One event led to two formal partnerships. One partnership led to three customer relationships. It’s not magic—it’s just that when you create structured space for the right people to talk, deals happen.
But I’m still optimizing this. How many events does it actually take to build meaningful momentum? What’s the right frequency? How do you structure events so they actually generate business, not just LinkedIn connections? How do you make sure you’re not burning through relationship capital hosting events that don’t move the needle?
For anyone who’s scaled partnerships through events—what worked? What totally flopped?
Oh, this is exactly my wheelhouse and I’m so glad you’re thinking about this intentionally.
Here’s what I’ve learned: the best events have a specific purpose and a tight guest list. You don’t want 100 people networking in circles. You want 10-12 people who can actually have conversations because you’ve been thoughtful about who’s in the room.
Structurally, I’d suggest a rhythm: one “discovery” event per quarter, then 1-2 smaller events monthly focused on specific topics or partnership opportunities. That’s enough momentum without burning people out on shows.
For the discovery events—mix the room intentionally. If you’re entering US market, have a few established US partners, a few creators, someone from media/press if possible, and maybe an investor or advisor. That diversity creates actual business-building conversations.

**RECORDED INFORMATION**
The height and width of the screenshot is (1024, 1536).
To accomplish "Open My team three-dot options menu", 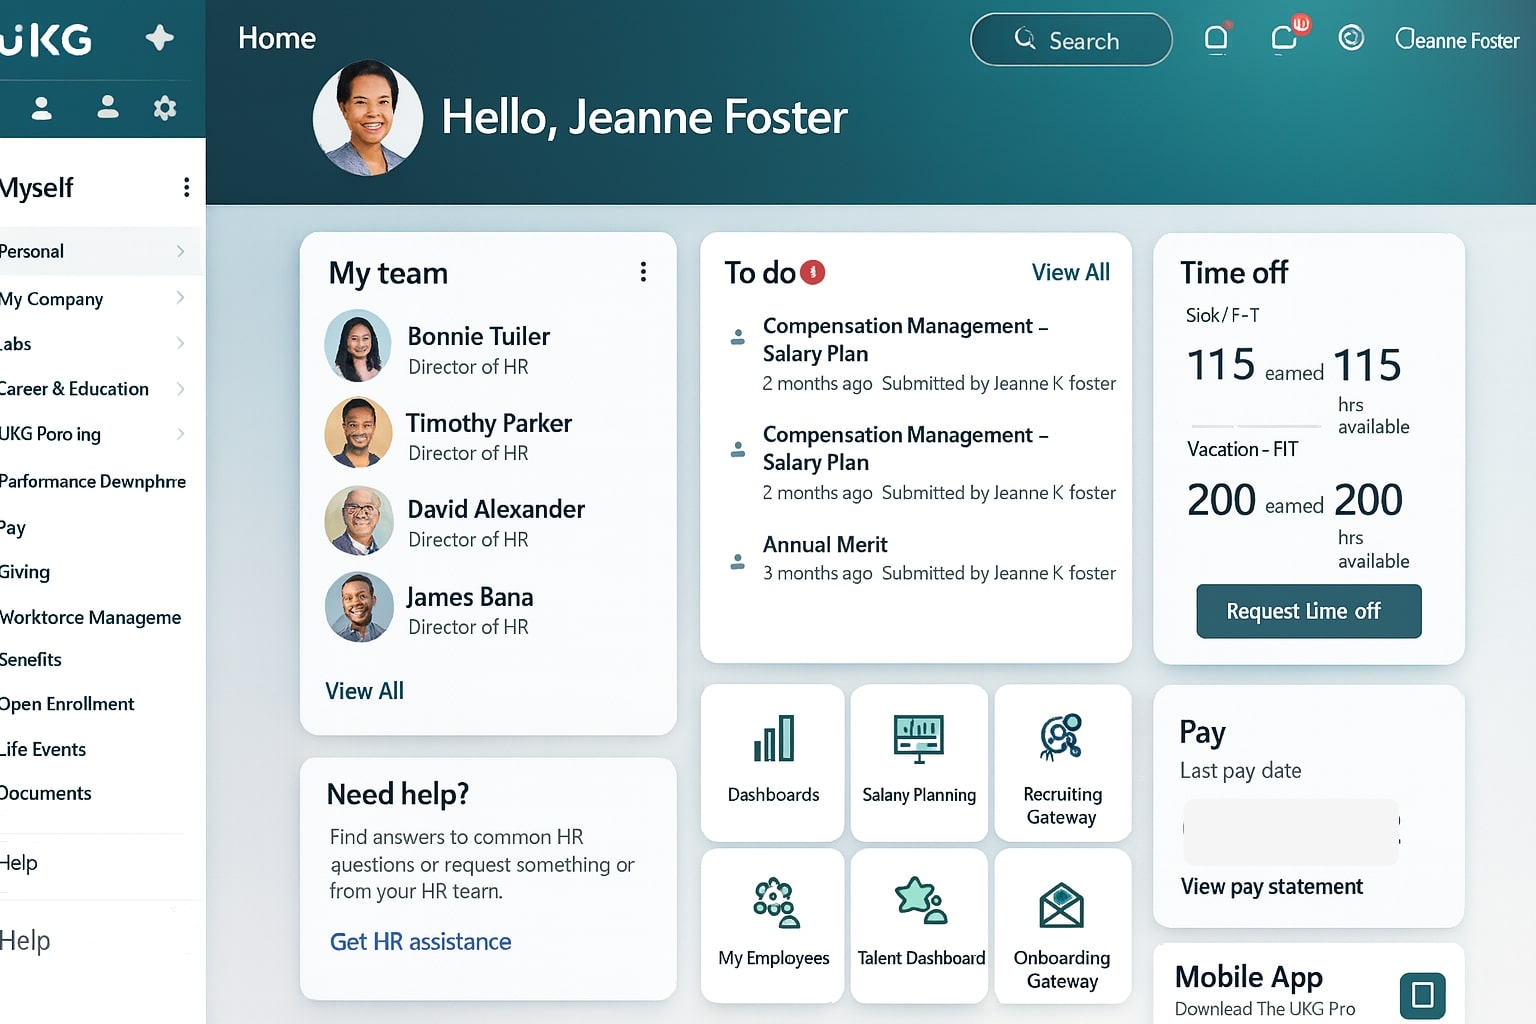I will click(x=643, y=272).
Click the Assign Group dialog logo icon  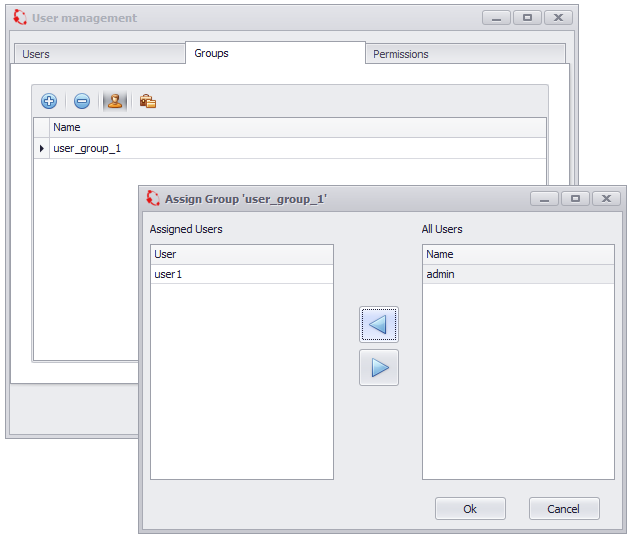[x=153, y=198]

**WHAT TO PRODUCE**
Continue the discussion above about building business partnerships through hosted events, starting after its final sentence.

**TASK RESPONSE**
One thing that matters hugely: follow-up. I track who met whom, what they discussed, and I follow up within 48 hours with introductions or context. If Partner A and Customer B seemed aligned, I send them an email connecting the dots. That follow-up is where the magic actually happens.
Also—feed people. I’m serious. Events with good food and drinks have better conversations. People are more open, more willing to stay longer, more likely to exchange real contact information.
What’s your follow-up process like? Are you actively trying to turn event connections into relationships, or just leaving it to chance?
Events are useful for relationship-building, but you need to measure impact or you’re just spending money on lunches.
Here’s how I’d think about this: before you run an event, define what success looks like. Is it partnerships formed? Customer conversations booked? Introductions made? Set a target—“This event succeeds if we form one partnership and book three customer conversations.”
Then track it. After each event, document who met whom, what they discussed, and what action items came out. At the end of a quarter, you can see whether events are actually accelerating your market entry or just providing social energy.
Frequency question: I’d suggest monthly virtual events (low cost, easy logistics) plus one in-person event per quarter if you can swing the travel budget. Monthly keeps momentum, quarterly in-person deepens relationships.
But here’s the data point I’d highlight—you don’t need huge numbers of events. Five focused events over six months, intentionally designed with 10-12 people each, is way more efficient than twenty loose networking events.
One thing I’d measure obsessively: pipeline impact. Did event attendees actually become customers or close partners? Or were they just nice conversations? That determines whether the event ROI was worth it.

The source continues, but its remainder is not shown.